• November 25, 2024
Kekerasan terhadap Rohingya telah berlangsung selama beberapa dekade

Kekerasan terhadap Rohingya telah berlangsung selama beberapa dekade

Ini adalah ringkasan yang dibuat oleh AI, yang mungkin memiliki kesalahan. Untuk konteksnya, selalu rujuk artikel selengkapnya.

Diskriminasi terhadap etnis Rohingya bermula ketika pemerintah junta militer Myanmar menghapus etnis Rohingya dari daftar etnis resmi Myanmar.

JAKARTA, Indonesia – Kelompok Kerja Hak Asasi Manusia (HRWG) menyerukan pemerintah Indonesia untuk melanjutkan diplomasi dengan pemerintah Myanmar untuk menghentikan kekerasan terhadap kelompok etnis Rohingya.

“Tidak hanya kepada pemerintah Myanmar, tetapi juga kepada kelompok militer di Myanmar yang seringkali berada di luar kendali pemerintah,” demikian keterangan tertulis Human Rights Working Group (HRWG), Minggu, 3 September 2017.

Diberitakan sebelumnya, sekitar 400 orang – sebagian besar warga Rohingya – dikabarkan tewas dalam kekerasan yang terjadi di Rahinge, Myanmar.

Selain itu, menurut laporan PBB, 38 ribu orang mengungsi di wilayah perbatasan Myanmar dengan Bangladesh. Sayangnya, kawasan perbatasan ditutup. Alhasil, banyak di antara mereka yang memilih menyeberang melalui jalur laut.

(Membaca: Indonesia meminta Myanmar menghentikan kekerasan terhadap etnis Rohingya)

Kelompok Kerja Hak Asasi Manusia meminta penyelesaian konflik di Myanmar harus bersifat permanen agar etnis Rohingya tidak lagi menjadi korban di kemudian hari.
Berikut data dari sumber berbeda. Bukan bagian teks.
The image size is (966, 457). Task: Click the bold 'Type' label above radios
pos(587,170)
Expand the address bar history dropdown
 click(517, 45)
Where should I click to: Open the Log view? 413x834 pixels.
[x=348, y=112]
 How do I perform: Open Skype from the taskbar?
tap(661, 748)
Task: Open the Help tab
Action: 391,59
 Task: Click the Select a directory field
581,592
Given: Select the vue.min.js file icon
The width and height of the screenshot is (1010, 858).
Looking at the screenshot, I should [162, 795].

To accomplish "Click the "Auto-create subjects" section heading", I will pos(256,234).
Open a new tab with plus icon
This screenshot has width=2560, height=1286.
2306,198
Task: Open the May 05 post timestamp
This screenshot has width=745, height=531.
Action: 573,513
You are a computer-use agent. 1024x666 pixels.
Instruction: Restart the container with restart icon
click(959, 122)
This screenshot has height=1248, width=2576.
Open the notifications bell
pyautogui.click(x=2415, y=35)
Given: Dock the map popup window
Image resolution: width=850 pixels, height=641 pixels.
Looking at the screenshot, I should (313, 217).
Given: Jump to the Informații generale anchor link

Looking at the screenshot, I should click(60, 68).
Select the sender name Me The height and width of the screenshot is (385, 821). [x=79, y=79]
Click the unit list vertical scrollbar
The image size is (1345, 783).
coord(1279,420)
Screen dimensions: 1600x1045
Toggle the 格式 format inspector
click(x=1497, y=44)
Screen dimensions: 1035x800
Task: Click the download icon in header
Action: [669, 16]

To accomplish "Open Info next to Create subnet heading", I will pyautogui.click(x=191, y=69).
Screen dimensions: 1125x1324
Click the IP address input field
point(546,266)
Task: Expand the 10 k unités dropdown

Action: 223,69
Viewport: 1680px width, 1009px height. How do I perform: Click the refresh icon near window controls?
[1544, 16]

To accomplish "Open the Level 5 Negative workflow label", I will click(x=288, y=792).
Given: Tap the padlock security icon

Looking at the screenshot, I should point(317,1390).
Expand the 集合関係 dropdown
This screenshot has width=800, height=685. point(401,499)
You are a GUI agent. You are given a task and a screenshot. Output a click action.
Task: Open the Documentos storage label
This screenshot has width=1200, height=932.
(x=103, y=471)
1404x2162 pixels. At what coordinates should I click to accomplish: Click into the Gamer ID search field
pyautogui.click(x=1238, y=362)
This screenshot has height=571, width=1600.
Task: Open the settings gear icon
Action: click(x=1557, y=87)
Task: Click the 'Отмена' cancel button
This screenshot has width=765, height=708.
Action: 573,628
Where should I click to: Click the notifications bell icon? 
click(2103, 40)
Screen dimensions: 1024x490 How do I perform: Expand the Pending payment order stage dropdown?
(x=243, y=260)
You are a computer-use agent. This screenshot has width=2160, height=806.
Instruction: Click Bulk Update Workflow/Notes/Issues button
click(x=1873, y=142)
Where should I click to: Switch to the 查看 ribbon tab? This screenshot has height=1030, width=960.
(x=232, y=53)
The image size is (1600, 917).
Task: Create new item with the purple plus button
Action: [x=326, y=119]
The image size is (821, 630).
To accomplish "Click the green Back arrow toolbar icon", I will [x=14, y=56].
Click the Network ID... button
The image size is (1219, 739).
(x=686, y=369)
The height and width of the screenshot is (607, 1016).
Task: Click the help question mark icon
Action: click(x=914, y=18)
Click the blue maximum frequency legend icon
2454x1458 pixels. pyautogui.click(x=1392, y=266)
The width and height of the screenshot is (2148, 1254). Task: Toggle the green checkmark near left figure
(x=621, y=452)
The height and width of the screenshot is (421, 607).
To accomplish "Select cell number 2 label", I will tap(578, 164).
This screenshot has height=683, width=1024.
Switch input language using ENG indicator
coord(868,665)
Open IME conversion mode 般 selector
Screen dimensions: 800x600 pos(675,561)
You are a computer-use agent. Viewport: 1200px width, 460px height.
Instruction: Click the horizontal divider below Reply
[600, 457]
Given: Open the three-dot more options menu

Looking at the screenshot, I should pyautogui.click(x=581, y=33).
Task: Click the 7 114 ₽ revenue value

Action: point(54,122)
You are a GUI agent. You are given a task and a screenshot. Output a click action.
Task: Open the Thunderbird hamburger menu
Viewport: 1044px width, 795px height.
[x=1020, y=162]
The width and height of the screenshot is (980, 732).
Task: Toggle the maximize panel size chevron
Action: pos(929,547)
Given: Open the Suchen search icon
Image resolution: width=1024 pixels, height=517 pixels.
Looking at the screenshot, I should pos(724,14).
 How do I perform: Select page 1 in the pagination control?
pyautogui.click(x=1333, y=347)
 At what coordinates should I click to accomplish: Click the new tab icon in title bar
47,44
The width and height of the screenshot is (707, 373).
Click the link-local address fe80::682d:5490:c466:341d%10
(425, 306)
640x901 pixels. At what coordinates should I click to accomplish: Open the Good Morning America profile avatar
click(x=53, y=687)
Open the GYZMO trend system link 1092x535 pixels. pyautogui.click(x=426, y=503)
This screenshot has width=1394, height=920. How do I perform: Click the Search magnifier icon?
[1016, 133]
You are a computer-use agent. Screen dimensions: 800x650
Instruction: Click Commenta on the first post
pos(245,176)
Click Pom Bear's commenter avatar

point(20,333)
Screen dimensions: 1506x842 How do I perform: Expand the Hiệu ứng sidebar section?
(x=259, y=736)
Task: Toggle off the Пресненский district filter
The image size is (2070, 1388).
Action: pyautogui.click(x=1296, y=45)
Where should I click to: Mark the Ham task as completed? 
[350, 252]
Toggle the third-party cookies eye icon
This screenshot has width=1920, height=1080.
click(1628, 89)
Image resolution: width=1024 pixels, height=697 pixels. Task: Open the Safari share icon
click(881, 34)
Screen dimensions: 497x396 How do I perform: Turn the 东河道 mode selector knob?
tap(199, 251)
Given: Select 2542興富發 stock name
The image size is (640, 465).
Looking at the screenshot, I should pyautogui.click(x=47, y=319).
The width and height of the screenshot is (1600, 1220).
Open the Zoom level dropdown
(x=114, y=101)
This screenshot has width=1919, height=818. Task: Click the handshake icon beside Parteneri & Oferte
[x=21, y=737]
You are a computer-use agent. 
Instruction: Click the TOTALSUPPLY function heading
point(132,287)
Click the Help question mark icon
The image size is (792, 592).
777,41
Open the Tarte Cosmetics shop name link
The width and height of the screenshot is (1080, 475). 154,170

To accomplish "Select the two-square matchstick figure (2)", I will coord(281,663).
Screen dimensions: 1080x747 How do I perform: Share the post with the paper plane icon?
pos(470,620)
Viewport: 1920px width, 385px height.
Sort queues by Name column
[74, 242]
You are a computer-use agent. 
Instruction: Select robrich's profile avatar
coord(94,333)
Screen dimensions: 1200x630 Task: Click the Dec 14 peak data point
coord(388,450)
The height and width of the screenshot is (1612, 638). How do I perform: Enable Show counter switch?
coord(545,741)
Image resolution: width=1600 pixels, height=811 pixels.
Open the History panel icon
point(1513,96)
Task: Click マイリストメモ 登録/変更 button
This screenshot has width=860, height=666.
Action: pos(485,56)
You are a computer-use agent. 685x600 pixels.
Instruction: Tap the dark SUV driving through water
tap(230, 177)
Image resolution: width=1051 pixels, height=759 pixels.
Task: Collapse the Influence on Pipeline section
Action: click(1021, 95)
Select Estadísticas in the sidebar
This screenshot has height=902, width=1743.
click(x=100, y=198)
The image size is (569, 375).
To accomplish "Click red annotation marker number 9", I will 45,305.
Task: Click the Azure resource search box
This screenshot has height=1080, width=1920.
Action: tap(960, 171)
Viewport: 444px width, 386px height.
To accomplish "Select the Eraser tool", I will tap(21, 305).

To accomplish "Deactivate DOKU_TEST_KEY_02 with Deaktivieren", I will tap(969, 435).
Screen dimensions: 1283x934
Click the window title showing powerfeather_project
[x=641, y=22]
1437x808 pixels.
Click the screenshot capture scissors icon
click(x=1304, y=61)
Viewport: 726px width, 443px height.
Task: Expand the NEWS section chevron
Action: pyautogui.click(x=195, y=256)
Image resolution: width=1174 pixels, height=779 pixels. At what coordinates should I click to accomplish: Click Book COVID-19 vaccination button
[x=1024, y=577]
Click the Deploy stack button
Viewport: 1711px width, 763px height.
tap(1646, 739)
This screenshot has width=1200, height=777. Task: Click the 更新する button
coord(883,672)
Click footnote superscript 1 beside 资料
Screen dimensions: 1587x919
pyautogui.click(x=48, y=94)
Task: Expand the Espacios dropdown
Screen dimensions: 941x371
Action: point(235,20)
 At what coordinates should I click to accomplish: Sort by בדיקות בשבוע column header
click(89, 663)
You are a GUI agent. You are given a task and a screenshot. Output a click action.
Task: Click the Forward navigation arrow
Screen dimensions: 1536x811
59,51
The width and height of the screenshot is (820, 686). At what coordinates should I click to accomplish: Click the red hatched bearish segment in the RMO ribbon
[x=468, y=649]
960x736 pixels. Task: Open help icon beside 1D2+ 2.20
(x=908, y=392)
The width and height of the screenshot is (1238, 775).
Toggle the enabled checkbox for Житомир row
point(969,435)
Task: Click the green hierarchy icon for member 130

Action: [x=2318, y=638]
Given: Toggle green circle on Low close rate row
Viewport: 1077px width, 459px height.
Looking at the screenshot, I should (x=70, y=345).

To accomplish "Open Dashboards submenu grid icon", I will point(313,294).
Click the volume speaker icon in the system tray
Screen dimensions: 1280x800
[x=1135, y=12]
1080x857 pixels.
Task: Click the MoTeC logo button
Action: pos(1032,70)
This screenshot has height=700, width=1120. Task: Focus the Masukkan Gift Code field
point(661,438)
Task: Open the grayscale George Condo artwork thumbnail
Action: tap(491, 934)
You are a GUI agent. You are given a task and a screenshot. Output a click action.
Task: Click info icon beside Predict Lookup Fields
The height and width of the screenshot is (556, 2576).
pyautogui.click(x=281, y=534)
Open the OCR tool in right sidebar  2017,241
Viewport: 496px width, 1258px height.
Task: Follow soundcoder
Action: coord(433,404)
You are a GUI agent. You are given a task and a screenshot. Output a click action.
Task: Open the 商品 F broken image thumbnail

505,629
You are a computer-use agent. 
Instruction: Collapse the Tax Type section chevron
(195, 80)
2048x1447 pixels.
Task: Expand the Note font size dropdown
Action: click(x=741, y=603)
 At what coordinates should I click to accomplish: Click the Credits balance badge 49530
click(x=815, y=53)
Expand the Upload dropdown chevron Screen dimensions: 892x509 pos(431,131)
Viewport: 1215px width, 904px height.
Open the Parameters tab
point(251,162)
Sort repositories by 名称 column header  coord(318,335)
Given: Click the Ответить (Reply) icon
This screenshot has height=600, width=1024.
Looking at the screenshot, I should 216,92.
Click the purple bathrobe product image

Sebab, mereka mencatat diskriminasi terhadap etnis Rohingya telah terjadi selama puluhan tahun, terutama sejak tahun 1980-an ketika pemerintah junta militer Myanmar menghapus etnis Rohingya dari daftar resmi etnis di Myanmar.

Padahal, pada awal kemerdekaan Myanmar, etnis Rohingya termasuk kelompok etnis dan ras yang diakui, baik dalam konstitusi maupun peraturan perundang-undangan.

Sejak tahun 1980-an hingga saat ini, warga Rohingya telah mengalami pelanggaran berat yang dilakukan pemerintah, mulai dari kekerasan dan pendekatan represif yang dilakukan aparat militer dan keamanan, kekerasan massal yang dilakukan kelompok main hakim sendiri di Myanmar, hingga pemaksaan identitas Bengali sebagai migran asal Bangladesh.

Hingga saat ini, sekitar ratusan ribu hingga 1 juta etnis Rohingya yang tersisa di Negara Bagian Rakhine tidak mempunyai kewarganegaraan, tidak dapat mengakses layanan publik, didiskriminasi oleh setiap kebijakan negara, dan rentan terhadap kekerasan dari militer dan warga sipil.

Kelompok Kerja Hak Asasi Manusia menilai pemerintah Indonesia masih memiliki peran yang tertunda dalam mencegah berlanjutnya kekerasan terhadap kelompok etnis Rohingya.

“Memaksimalkan peran diplomasi Indonesia dengan pemerintah Myanmar merupakan salah satu celah yang bisa segera diterapkan untuk menghentikan kekerasan,” demikian pernyataan HRWG.